Information supplied section start

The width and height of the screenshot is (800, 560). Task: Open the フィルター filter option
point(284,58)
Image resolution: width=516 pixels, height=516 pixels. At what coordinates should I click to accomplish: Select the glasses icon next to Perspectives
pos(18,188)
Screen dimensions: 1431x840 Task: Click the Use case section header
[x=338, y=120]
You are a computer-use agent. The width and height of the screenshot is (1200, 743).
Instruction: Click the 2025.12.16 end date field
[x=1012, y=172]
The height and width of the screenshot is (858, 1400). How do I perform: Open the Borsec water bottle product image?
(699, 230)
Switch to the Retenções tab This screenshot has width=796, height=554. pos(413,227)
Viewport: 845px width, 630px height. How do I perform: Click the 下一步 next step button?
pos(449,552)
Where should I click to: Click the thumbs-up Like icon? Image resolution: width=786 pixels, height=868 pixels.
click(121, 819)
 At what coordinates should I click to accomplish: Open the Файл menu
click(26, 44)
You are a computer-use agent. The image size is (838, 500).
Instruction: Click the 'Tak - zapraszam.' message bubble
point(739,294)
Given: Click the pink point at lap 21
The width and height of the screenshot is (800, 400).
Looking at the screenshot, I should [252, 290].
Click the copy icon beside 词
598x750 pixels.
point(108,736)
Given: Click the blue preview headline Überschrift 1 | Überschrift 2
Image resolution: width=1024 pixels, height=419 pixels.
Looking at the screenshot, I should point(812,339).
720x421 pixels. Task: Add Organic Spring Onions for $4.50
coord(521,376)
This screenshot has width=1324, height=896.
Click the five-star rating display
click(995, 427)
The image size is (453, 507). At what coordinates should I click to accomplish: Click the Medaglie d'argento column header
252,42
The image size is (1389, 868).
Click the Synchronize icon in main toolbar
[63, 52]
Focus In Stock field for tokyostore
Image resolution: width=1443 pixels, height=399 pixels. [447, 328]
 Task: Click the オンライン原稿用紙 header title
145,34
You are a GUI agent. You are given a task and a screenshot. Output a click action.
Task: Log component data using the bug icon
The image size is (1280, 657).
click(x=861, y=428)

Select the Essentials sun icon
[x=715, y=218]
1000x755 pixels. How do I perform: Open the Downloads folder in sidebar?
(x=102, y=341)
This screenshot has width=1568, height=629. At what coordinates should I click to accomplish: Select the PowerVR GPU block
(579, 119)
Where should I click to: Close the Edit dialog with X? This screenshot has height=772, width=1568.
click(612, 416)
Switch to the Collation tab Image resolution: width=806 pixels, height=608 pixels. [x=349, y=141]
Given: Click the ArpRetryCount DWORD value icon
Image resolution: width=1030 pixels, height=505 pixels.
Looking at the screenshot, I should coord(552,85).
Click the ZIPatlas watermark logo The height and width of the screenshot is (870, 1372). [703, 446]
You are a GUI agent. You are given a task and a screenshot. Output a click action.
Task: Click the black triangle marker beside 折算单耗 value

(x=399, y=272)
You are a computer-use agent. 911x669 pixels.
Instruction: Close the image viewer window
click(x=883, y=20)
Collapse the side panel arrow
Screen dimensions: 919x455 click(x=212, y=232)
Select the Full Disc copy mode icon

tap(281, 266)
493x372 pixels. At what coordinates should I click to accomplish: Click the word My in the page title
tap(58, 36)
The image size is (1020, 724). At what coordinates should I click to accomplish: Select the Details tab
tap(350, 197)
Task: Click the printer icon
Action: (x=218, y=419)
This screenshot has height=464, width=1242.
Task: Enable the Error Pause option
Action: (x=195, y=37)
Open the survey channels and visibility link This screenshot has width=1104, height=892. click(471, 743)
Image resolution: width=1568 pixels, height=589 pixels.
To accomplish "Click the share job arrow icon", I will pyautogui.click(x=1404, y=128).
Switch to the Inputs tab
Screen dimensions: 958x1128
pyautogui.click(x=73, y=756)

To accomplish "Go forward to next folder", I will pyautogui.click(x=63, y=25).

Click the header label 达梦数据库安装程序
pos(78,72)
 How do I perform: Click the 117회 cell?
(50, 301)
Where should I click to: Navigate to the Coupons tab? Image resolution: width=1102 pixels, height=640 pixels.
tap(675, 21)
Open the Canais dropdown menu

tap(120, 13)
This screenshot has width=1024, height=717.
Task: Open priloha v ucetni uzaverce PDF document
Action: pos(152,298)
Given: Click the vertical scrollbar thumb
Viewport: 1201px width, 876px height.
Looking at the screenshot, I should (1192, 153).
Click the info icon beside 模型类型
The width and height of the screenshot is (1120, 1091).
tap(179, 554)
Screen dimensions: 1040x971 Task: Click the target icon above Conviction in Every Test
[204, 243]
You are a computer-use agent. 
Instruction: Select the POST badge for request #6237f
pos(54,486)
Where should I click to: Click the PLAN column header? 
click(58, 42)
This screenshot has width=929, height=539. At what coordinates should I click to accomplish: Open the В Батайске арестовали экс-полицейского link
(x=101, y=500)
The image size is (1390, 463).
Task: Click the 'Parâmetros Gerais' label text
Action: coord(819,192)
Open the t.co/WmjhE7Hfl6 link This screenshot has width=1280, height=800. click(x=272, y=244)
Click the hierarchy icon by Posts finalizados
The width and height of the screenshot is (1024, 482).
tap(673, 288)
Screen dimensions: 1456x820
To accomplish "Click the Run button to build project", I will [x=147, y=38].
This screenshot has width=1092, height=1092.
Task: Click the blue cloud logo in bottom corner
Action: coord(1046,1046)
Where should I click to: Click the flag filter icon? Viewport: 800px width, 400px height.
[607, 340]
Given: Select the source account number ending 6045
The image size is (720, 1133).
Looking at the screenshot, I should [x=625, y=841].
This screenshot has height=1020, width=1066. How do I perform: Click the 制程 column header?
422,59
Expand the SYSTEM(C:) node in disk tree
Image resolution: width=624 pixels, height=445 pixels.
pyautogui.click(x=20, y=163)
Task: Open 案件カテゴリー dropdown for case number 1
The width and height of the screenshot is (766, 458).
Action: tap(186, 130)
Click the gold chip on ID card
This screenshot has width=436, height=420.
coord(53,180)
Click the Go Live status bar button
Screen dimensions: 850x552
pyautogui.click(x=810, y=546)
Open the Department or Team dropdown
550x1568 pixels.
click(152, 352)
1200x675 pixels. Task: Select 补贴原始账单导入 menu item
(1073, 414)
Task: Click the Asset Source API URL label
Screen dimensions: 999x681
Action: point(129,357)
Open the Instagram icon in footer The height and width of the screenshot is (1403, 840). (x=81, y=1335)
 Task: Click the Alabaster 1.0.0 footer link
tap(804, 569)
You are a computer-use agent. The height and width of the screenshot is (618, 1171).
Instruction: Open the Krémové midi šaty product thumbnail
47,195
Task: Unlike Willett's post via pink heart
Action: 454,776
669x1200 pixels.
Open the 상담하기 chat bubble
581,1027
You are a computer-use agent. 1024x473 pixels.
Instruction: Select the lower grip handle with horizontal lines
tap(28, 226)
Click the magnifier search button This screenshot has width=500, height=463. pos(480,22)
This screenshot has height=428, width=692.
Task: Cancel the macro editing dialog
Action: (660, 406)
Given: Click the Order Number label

Information supplied section end

▸ Task instructions:
Output the data exactly, in full.

▸ Task answer:
The width and height of the screenshot is (800, 560). Task: Open the フィルター filter option
point(284,58)
Image resolution: width=516 pixels, height=516 pixels. At what coordinates should I click to accomplish: Select the glasses icon next to Perspectives
pos(18,188)
Screen dimensions: 1431x840 Task: Click the Use case section header
[x=338, y=120]
You are a computer-use agent. The width and height of the screenshot is (1200, 743).
Instruction: Click the 2025.12.16 end date field
[x=1012, y=172]
The height and width of the screenshot is (858, 1400). How do I perform: Open the Borsec water bottle product image?
(699, 230)
Switch to the Retenções tab This screenshot has width=796, height=554. pos(413,227)
Viewport: 845px width, 630px height. How do I perform: Click the 下一步 next step button?
pos(449,552)
Where should I click to: Click the thumbs-up Like icon? Image resolution: width=786 pixels, height=868 pixels.
click(121, 819)
 At what coordinates should I click to accomplish: Open the Файл menu
click(26, 44)
You are a computer-use agent. The image size is (838, 500).
Instruction: Click the 'Tak - zapraszam.' message bubble
point(739,294)
Given: Click the pink point at lap 21
The width and height of the screenshot is (800, 400).
Looking at the screenshot, I should [252, 290].
Click the copy icon beside 词
598x750 pixels.
point(108,736)
Given: Click the blue preview headline Überschrift 1 | Überschrift 2
Image resolution: width=1024 pixels, height=419 pixels.
Looking at the screenshot, I should point(812,339).
720x421 pixels. Task: Add Organic Spring Onions for $4.50
coord(521,376)
This screenshot has width=1324, height=896.
Click the five-star rating display
click(995, 427)
The image size is (453, 507). At what coordinates should I click to accomplish: Click the Medaglie d'argento column header
252,42
The image size is (1389, 868).
Click the Synchronize icon in main toolbar
[63, 52]
Focus In Stock field for tokyostore
Image resolution: width=1443 pixels, height=399 pixels. [447, 328]
 Task: Click the オンライン原稿用紙 header title
145,34
You are a GUI agent. You are given a task and a screenshot. Output a click action.
Task: Log component data using the bug icon
The image size is (1280, 657).
click(x=861, y=428)

Select the Essentials sun icon
[x=715, y=218]
1000x755 pixels. How do I perform: Open the Downloads folder in sidebar?
(x=102, y=341)
This screenshot has width=1568, height=629. At what coordinates should I click to accomplish: Select the PowerVR GPU block
(579, 119)
Where should I click to: Close the Edit dialog with X? This screenshot has height=772, width=1568.
click(612, 416)
Switch to the Collation tab Image resolution: width=806 pixels, height=608 pixels. [x=349, y=141]
Given: Click the ArpRetryCount DWORD value icon
Image resolution: width=1030 pixels, height=505 pixels.
Looking at the screenshot, I should coord(552,85).
Click the ZIPatlas watermark logo The height and width of the screenshot is (870, 1372). [703, 446]
You are a GUI agent. You are given a task and a screenshot. Output a click action.
Task: Click the black triangle marker beside 折算单耗 value

(x=399, y=272)
You are a computer-use agent. 911x669 pixels.
Instruction: Close the image viewer window
click(x=883, y=20)
Collapse the side panel arrow
Screen dimensions: 919x455 click(x=212, y=232)
Select the Full Disc copy mode icon

tap(281, 266)
493x372 pixels. At what coordinates should I click to accomplish: Click the word My in the page title
tap(58, 36)
The image size is (1020, 724). At what coordinates should I click to accomplish: Select the Details tab
tap(350, 197)
Task: Click the printer icon
Action: (x=218, y=419)
This screenshot has height=464, width=1242.
Task: Enable the Error Pause option
Action: (x=195, y=37)
Open the survey channels and visibility link This screenshot has width=1104, height=892. click(471, 743)
Image resolution: width=1568 pixels, height=589 pixels.
To accomplish "Click the share job arrow icon", I will pyautogui.click(x=1404, y=128).
Switch to the Inputs tab
Screen dimensions: 958x1128
pyautogui.click(x=73, y=756)

To accomplish "Go forward to next folder", I will pyautogui.click(x=63, y=25).

Click the header label 达梦数据库安装程序
pos(78,72)
 How do I perform: Click the 117회 cell?
(50, 301)
Where should I click to: Navigate to the Coupons tab? Image resolution: width=1102 pixels, height=640 pixels.
tap(675, 21)
Open the Canais dropdown menu

tap(120, 13)
This screenshot has width=1024, height=717.
Task: Open priloha v ucetni uzaverce PDF document
Action: pos(152,298)
Given: Click the vertical scrollbar thumb
Viewport: 1201px width, 876px height.
Looking at the screenshot, I should (1192, 153).
Click the info icon beside 模型类型
The width and height of the screenshot is (1120, 1091).
tap(179, 554)
Screen dimensions: 1040x971 Task: Click the target icon above Conviction in Every Test
[204, 243]
You are a computer-use agent. 
Instruction: Select the POST badge for request #6237f
pos(54,486)
Where should I click to: Click the PLAN column header? 
click(58, 42)
This screenshot has width=929, height=539. At what coordinates should I click to accomplish: Open the В Батайске арестовали экс-полицейского link
(x=101, y=500)
The image size is (1390, 463).
Task: Click the 'Parâmetros Gerais' label text
Action: coord(819,192)
Open the t.co/WmjhE7Hfl6 link This screenshot has width=1280, height=800. click(x=272, y=244)
Click the hierarchy icon by Posts finalizados
The width and height of the screenshot is (1024, 482).
tap(673, 288)
Screen dimensions: 1456x820
To accomplish "Click the Run button to build project", I will [x=147, y=38].
This screenshot has width=1092, height=1092.
Task: Click the blue cloud logo in bottom corner
Action: coord(1046,1046)
Where should I click to: Click the flag filter icon? Viewport: 800px width, 400px height.
[607, 340]
Given: Select the source account number ending 6045
The image size is (720, 1133).
Looking at the screenshot, I should [x=625, y=841].
This screenshot has height=1020, width=1066. How do I perform: Click the 制程 column header?
422,59
Expand the SYSTEM(C:) node in disk tree
Image resolution: width=624 pixels, height=445 pixels.
pyautogui.click(x=20, y=163)
Task: Open 案件カテゴリー dropdown for case number 1
The width and height of the screenshot is (766, 458).
Action: tap(186, 130)
Click the gold chip on ID card
This screenshot has width=436, height=420.
coord(53,180)
Click the Go Live status bar button
Screen dimensions: 850x552
pyautogui.click(x=810, y=546)
Open the Department or Team dropdown
550x1568 pixels.
click(152, 352)
1200x675 pixels. Task: Select 补贴原始账单导入 menu item
(1073, 414)
Task: Click the Asset Source API URL label
Screen dimensions: 999x681
Action: point(129,357)
Open the Instagram icon in footer The height and width of the screenshot is (1403, 840). (x=81, y=1335)
 Task: Click the Alabaster 1.0.0 footer link
tap(804, 569)
You are a computer-use agent. The height and width of the screenshot is (618, 1171).
Instruction: Open the Krémové midi šaty product thumbnail
47,195
Task: Unlike Willett's post via pink heart
Action: 454,776
669x1200 pixels.
Open the 상담하기 chat bubble
581,1027
You are a computer-use agent. 1024x473 pixels.
Instruction: Select the lower grip handle with horizontal lines
tap(28, 226)
Click the magnifier search button This screenshot has width=500, height=463. pos(480,22)
This screenshot has height=428, width=692.
Task: Cancel the macro editing dialog
Action: (660, 406)
Given: Click the Order Number label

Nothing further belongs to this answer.